─── Supplied information

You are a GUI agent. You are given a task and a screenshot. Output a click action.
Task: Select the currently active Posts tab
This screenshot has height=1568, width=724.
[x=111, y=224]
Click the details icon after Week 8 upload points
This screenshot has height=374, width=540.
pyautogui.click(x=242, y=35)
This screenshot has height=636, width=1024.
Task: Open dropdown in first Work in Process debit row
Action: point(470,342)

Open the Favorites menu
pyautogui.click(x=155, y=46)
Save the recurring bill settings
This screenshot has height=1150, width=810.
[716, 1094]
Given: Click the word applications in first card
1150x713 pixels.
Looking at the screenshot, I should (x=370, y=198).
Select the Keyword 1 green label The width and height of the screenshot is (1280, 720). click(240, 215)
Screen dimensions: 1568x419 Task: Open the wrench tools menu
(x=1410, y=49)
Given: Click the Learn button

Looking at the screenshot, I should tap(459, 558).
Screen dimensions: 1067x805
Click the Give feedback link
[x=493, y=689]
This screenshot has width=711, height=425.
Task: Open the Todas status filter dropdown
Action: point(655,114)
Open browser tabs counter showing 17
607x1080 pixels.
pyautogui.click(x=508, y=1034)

──────

Task instructions: Copy the rows above from the line with "Open the Favorites menu" up to and including the line with "Looking at the screenshot, I should tap(459, 558).", swapping "wrench" for "spanner" and leaving everything else unchanged.

Output of the exercise:
Open the Favorites menu
pyautogui.click(x=155, y=46)
Save the recurring bill settings
This screenshot has height=1150, width=810.
[716, 1094]
Given: Click the word applications in first card
1150x713 pixels.
Looking at the screenshot, I should (x=370, y=198).
Select the Keyword 1 green label The width and height of the screenshot is (1280, 720). click(240, 215)
Screen dimensions: 1568x419 Task: Open the spanner tools menu
(x=1410, y=49)
Given: Click the Learn button

Looking at the screenshot, I should tap(459, 558).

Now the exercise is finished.